- Date: 25 – 31 July
- Edition: 36th
- Surface: Hard
- Location: Segovia, Spain

Champions

Singles
- Hugo Grenier

Doubles
- Nicolás Álvarez Varona / Iñaki Montes de la Torre
- ← 2021 · Open Castilla y León · 2023 →

= 2022 Open Castilla y León =

2022 ATP Challenger Tour tennis tournament

The 2022 Open Castilla y León Villa de El Espinar was a professional tennis tournament played on outdoor hard courts. It was the 36th edition of the tournament and part of the 2022 ATP Challenger Tour. It took place in El Espinar, Segovia, Spain, between 25 and 31 July 2022.
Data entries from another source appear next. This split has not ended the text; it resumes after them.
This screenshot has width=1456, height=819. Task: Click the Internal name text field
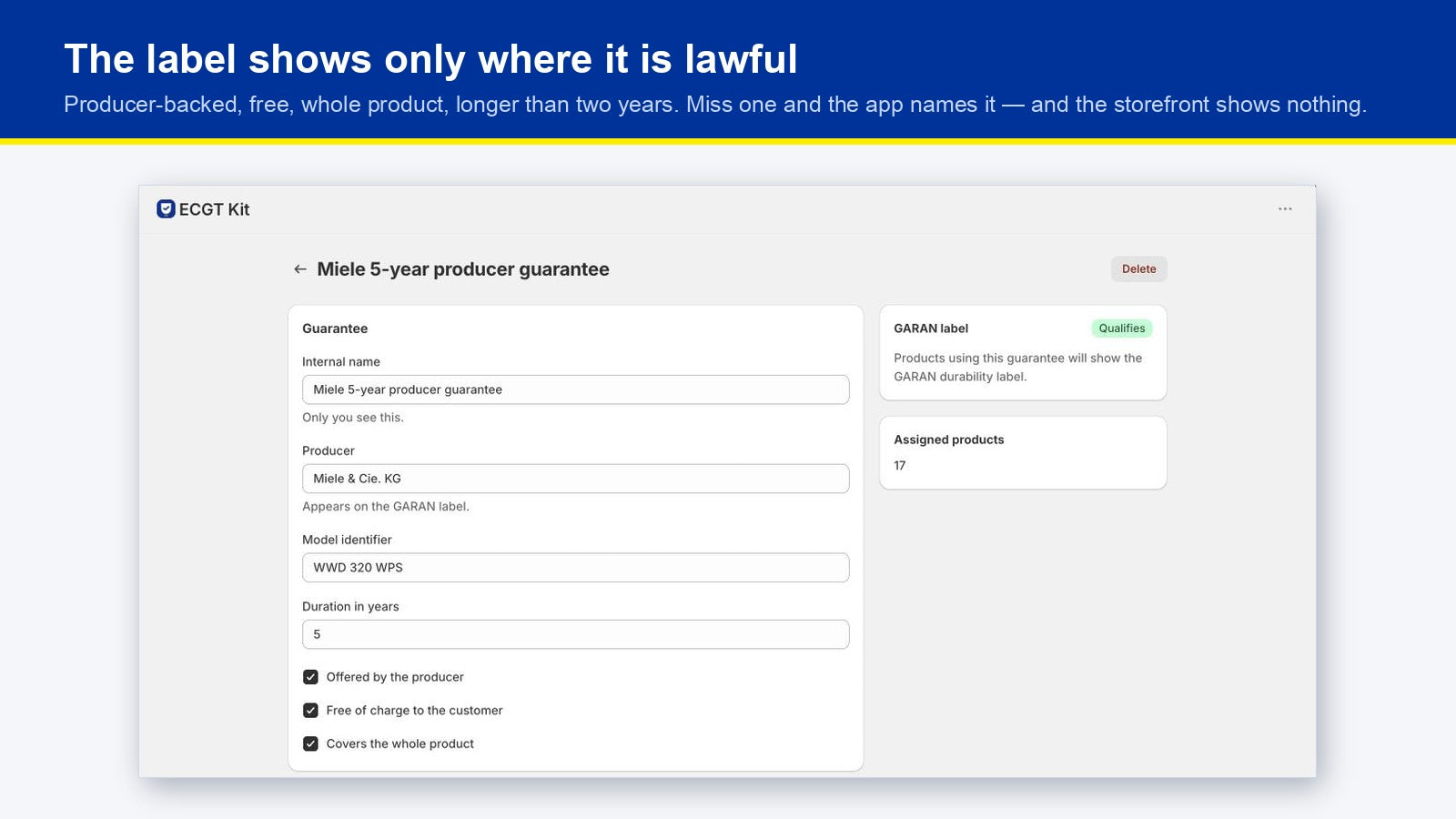pyautogui.click(x=576, y=389)
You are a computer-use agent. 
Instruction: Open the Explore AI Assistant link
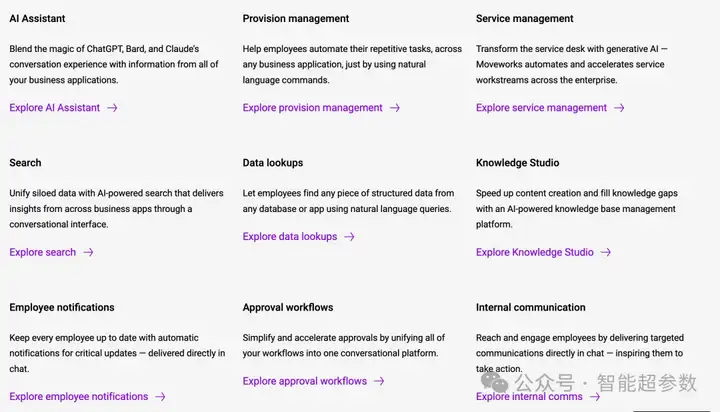(x=55, y=107)
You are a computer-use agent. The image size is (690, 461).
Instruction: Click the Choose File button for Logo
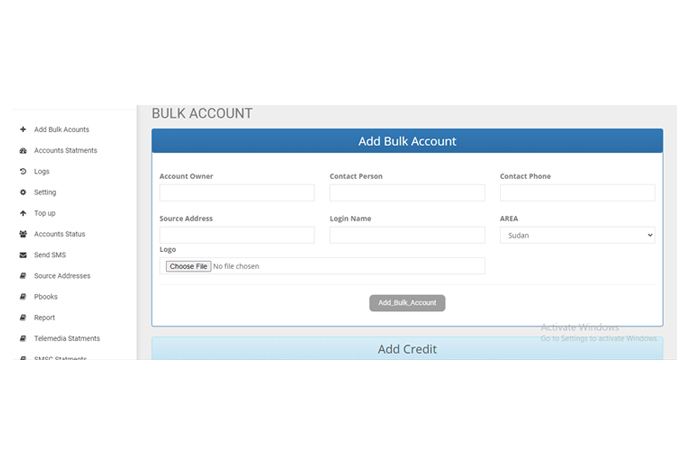(x=188, y=266)
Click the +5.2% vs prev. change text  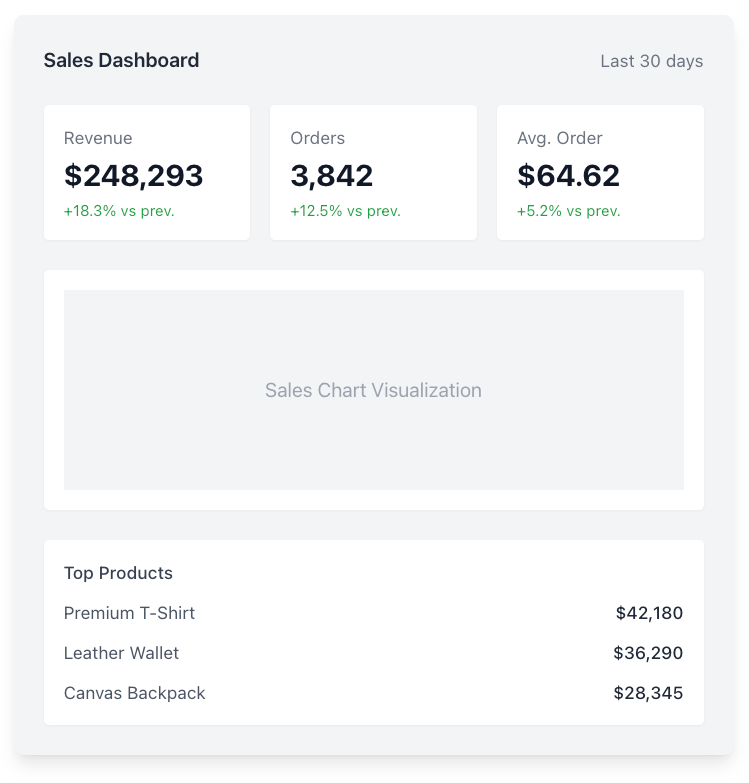[x=568, y=211]
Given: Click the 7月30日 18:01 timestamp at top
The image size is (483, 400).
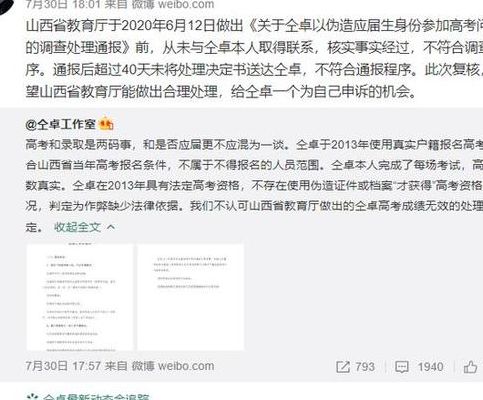Looking at the screenshot, I should [63, 5].
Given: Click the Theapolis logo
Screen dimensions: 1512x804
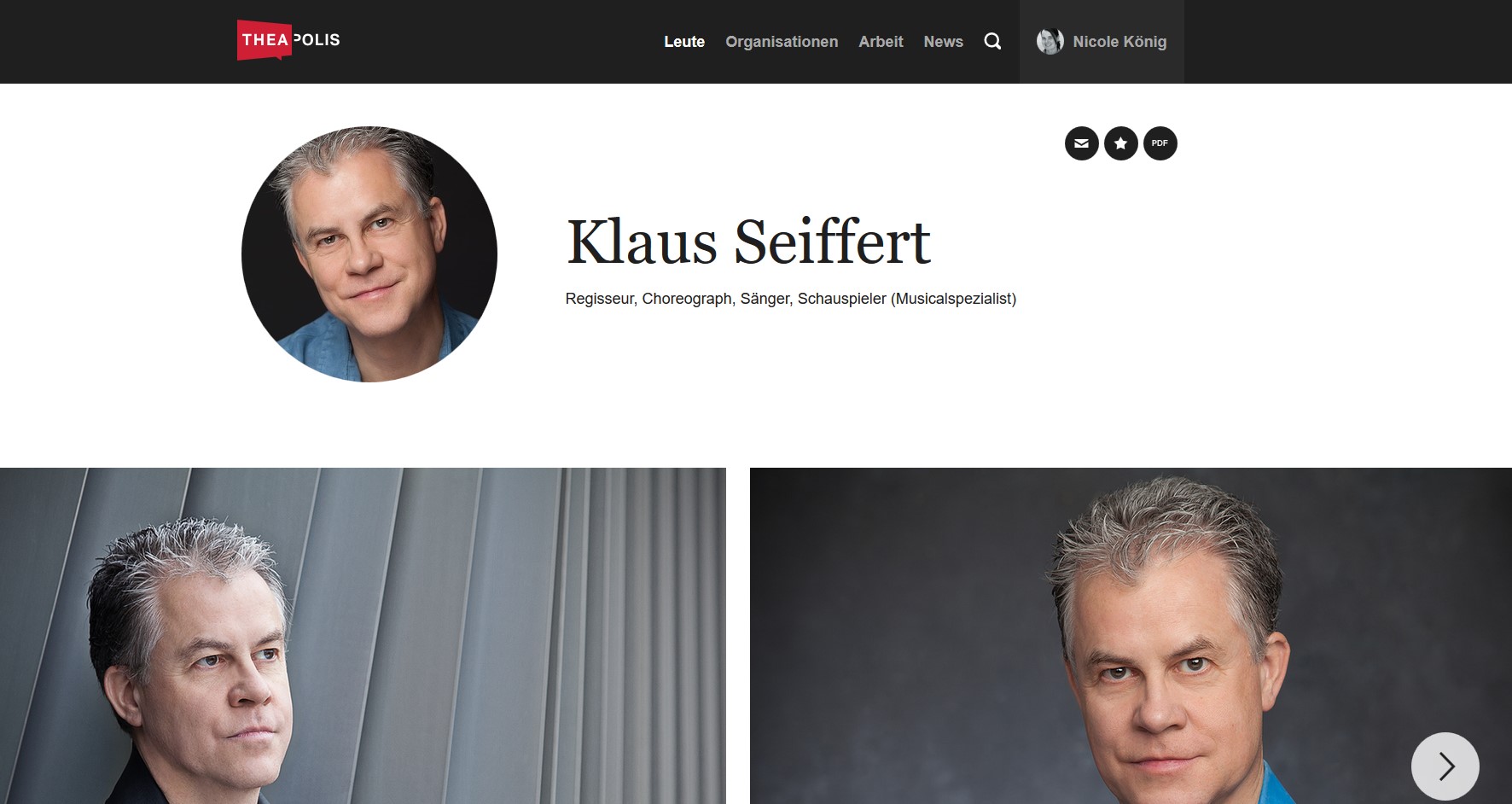Looking at the screenshot, I should click(x=288, y=40).
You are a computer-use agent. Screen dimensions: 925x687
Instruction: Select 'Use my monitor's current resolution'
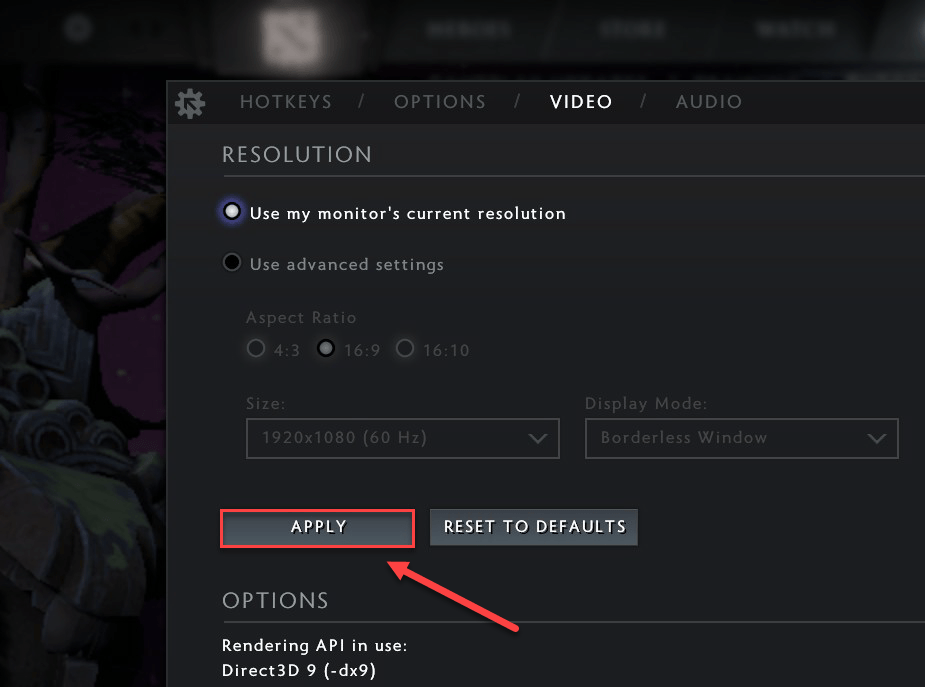(x=231, y=211)
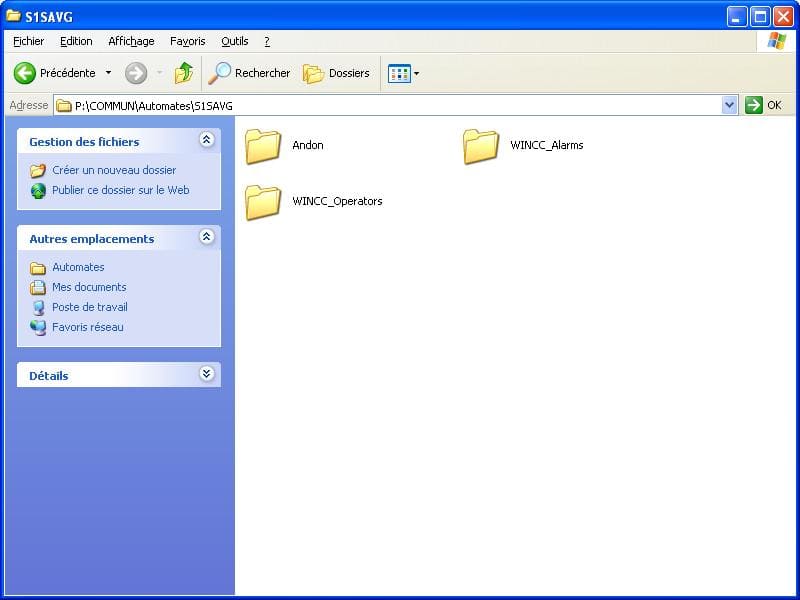Image resolution: width=800 pixels, height=600 pixels.
Task: Open the Andon folder icon
Action: click(263, 146)
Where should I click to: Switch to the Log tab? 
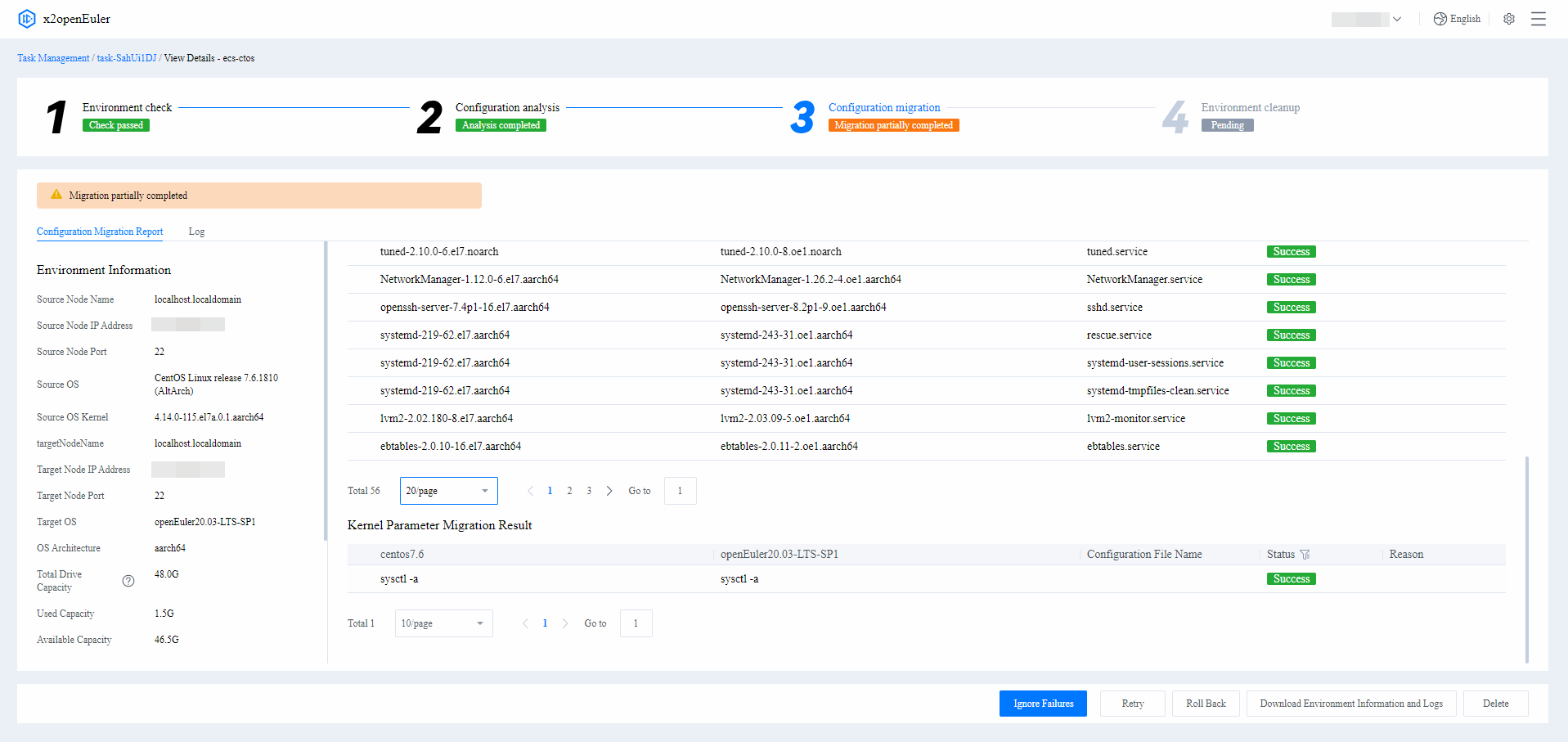point(196,232)
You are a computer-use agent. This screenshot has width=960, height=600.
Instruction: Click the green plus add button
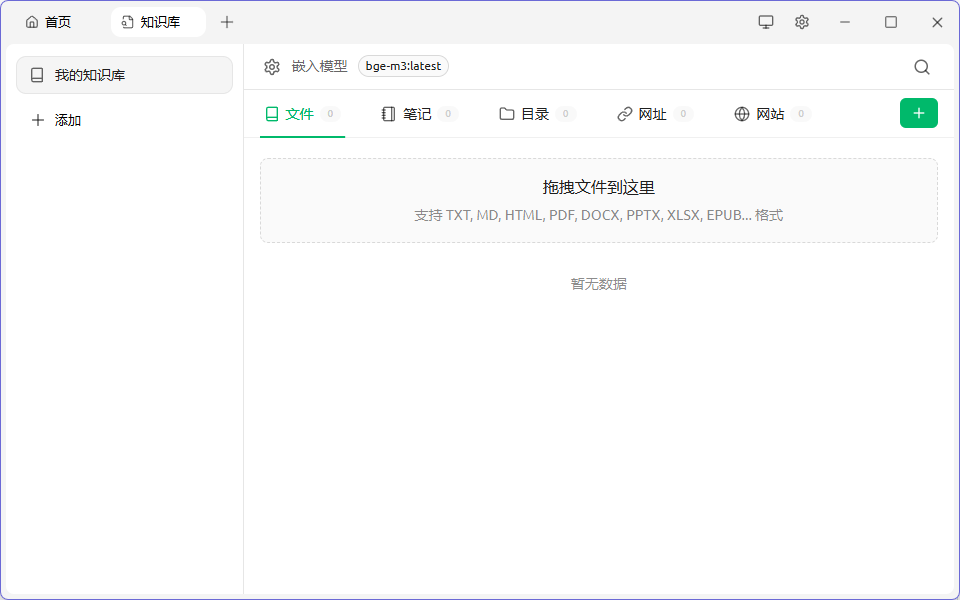pos(918,113)
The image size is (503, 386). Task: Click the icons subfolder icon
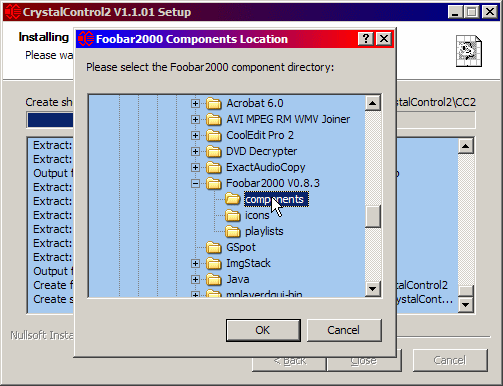(233, 215)
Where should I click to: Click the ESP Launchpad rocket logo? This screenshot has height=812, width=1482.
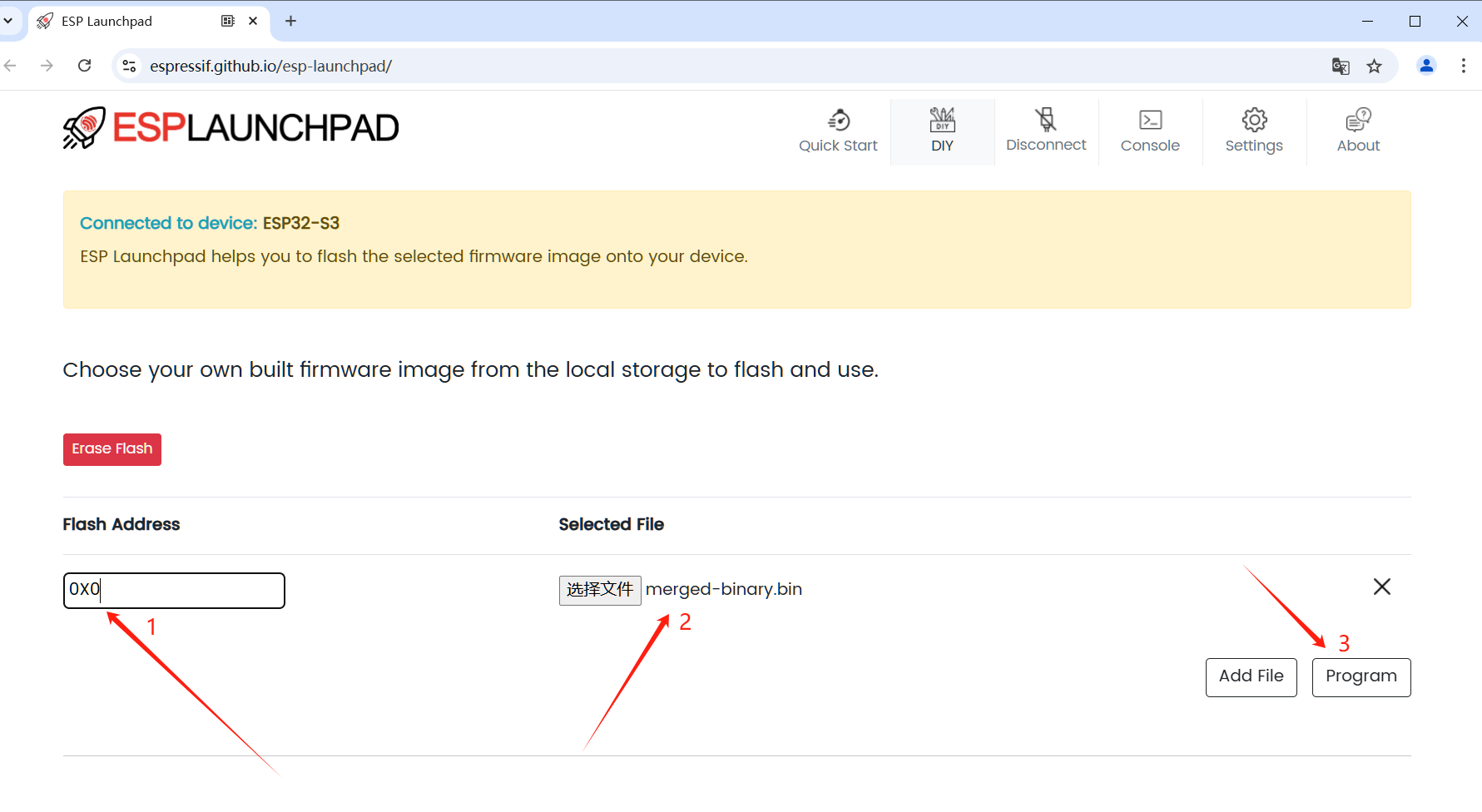pos(84,128)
==Singles main draw entrants==
=== Seeds ===

| Country | Player | Rank^{1} | Seed |
|---|---|---|---|
| POR | Nuno Borges | 111 | 1 |
| FRA | Constant Lestienne | 119 | 2 |
| ESP | Fernando Verdasco | 126 | 3 |
| FRA | Hugo Grenier | 132 | 4 |
| FRA | Ugo Humbert | 157 | 5 |
| TUR | Altuğ Çelikbilek | 164 | 6 |
| KAZ | Dmitry Popko | 189 | 7 |
| FRA | Grégoire Barrère | 192 | 8 |

- ^{1} Rankings as of 18 July 2022.

=== Other entrants ===
The following players received wildcards into the singles main draw:
- ESP Julio César Porras
- ESP Alejandro Moro Cañas
- ESP Daniel Rincón

The following player received entry into the singles main draw as a special exempt:
- KAZ Denis Yevseyev

The following players received entry into the singles main draw as alternates:
- ESP Nicolás Álvarez Varona
- UKR Illya Marchenko

The following players received entry from the qualifying draw:
- ESP Alberto Barroso Campos
- BRA Gabriel Décamps
- UZB Denis Istomin
- Alibek Kachmazov
- ZIM Benjamin Lock
- ESP Adrián Menéndez Maceiras

== Champions ==
===Singles===

- FRA Hugo Grenier def. FRA Constant Lestienne 7–5, 6–3.

===Doubles===

- ESP Nicolás Álvarez Varona / ESP Iñaki Montes de la Torre def. ZIM Benjamin Lock / ZIM Courtney John Lock 7–6^{(7–3)}, 6–3.